- [WHAT IS BEING ASKED]:
Can you turn the stretch from the line containing "Where should I click to: Click" through the end of the records into a JSON list of strings, one string per line, with blank lines dropped and the pictures left out?

···

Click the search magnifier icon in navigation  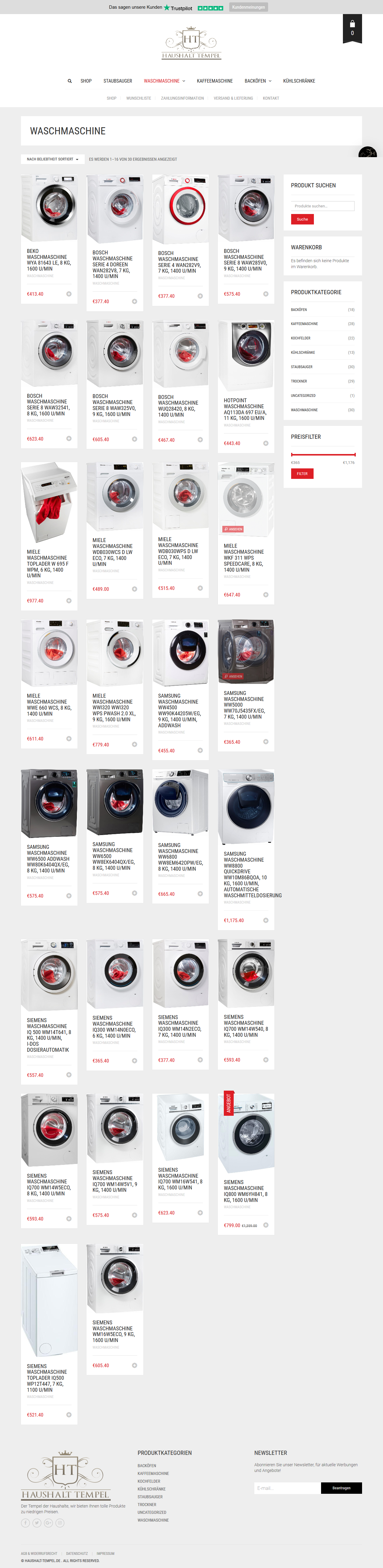point(69,81)
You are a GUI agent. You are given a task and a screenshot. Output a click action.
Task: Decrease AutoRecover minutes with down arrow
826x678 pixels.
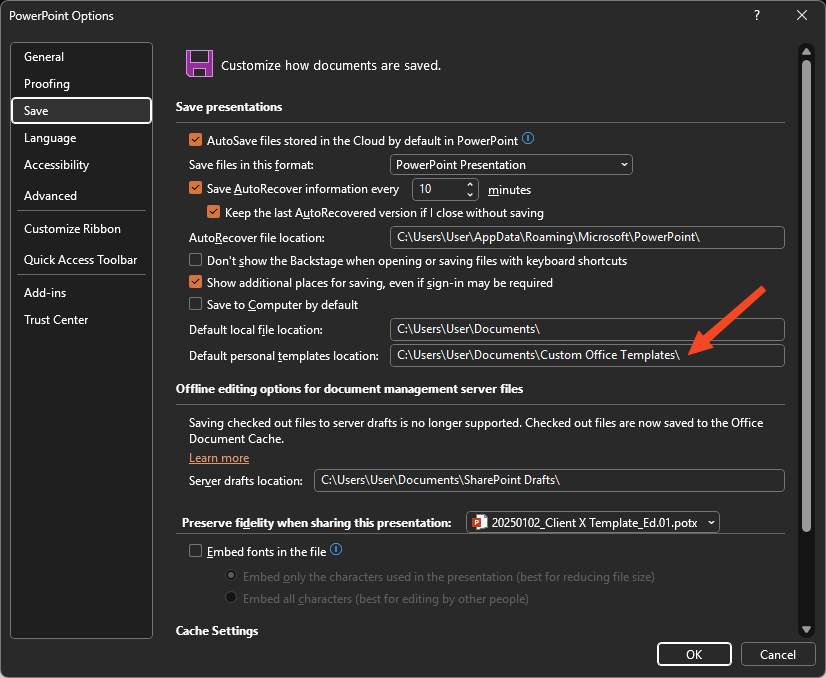470,194
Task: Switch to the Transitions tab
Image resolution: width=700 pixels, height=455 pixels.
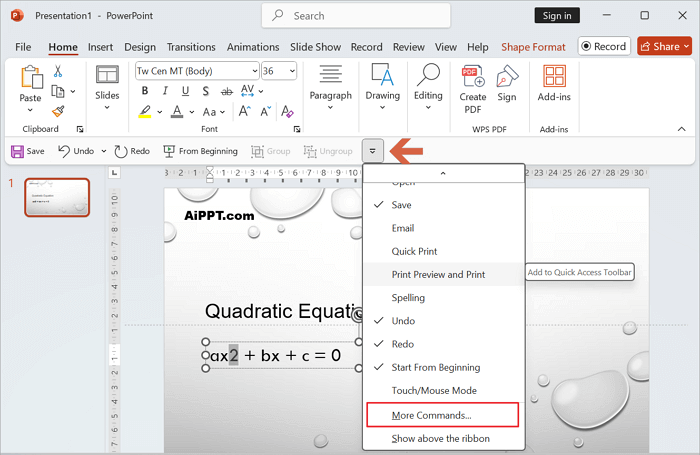Action: [x=190, y=47]
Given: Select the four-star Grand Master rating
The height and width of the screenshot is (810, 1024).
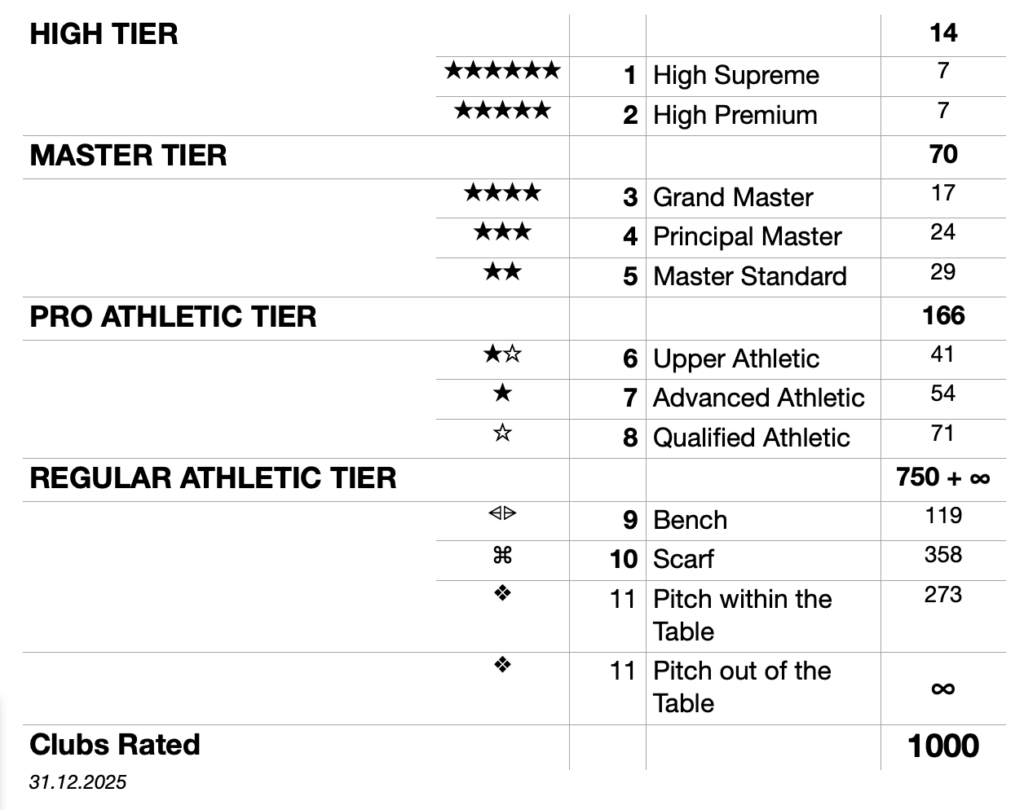Looking at the screenshot, I should click(502, 193).
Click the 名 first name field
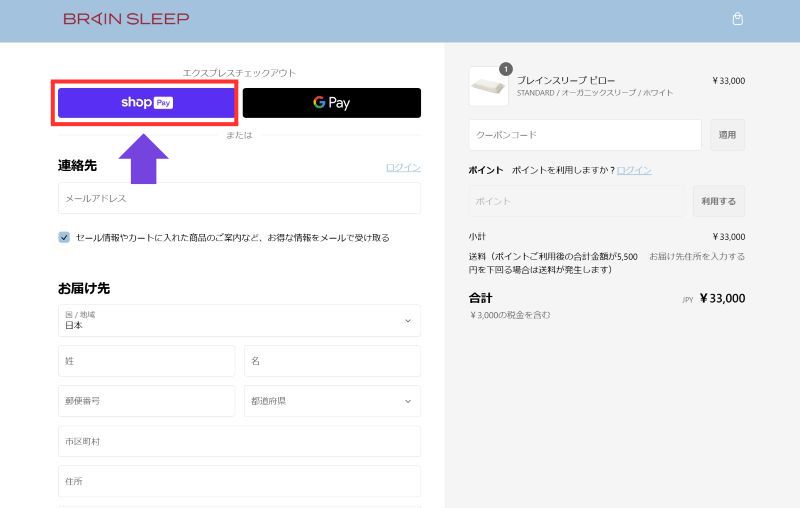Screen dimensions: 800x508 click(331, 361)
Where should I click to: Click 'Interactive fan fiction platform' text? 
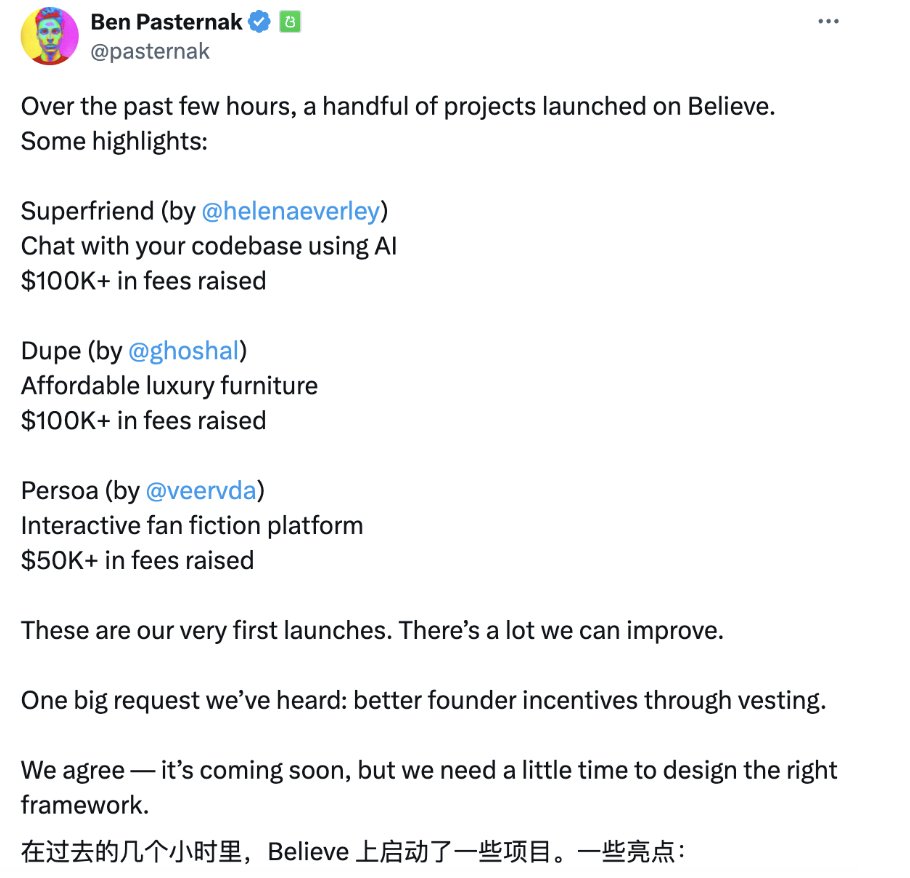coord(192,526)
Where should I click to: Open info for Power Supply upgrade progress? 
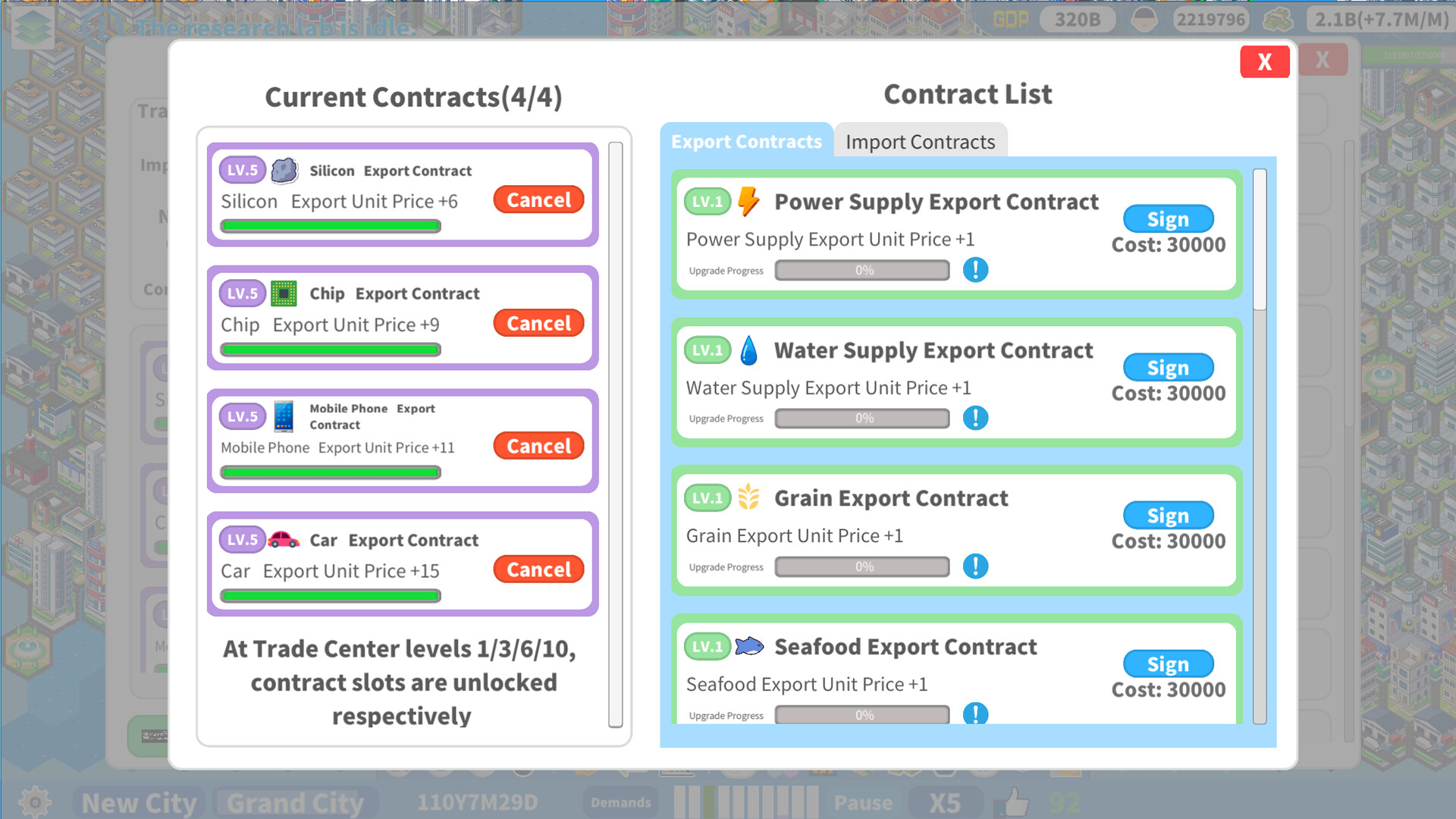(x=975, y=270)
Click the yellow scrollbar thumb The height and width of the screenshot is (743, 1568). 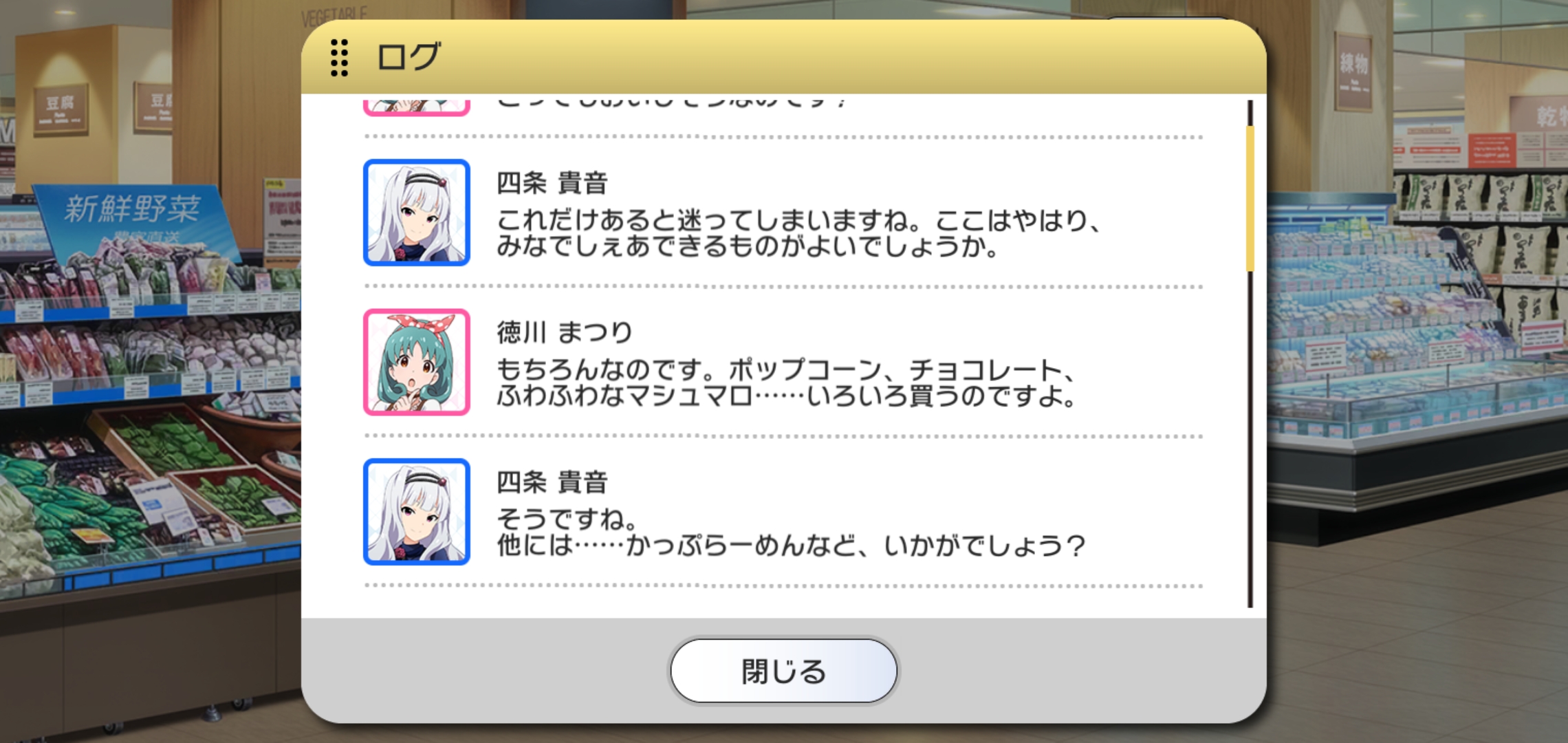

···

- [CORRECT OUTPUT]:
[
  "Where should I click to: Click 'Interactive fan fiction platform' text? ",
  "coord(192,526)",
  "Where should I click to: Open info for Power Supply upgrade progress? ",
  "(x=975, y=270)",
  "Click the yellow scrollbar thumb The height and width of the screenshot is (743, 1568). "
]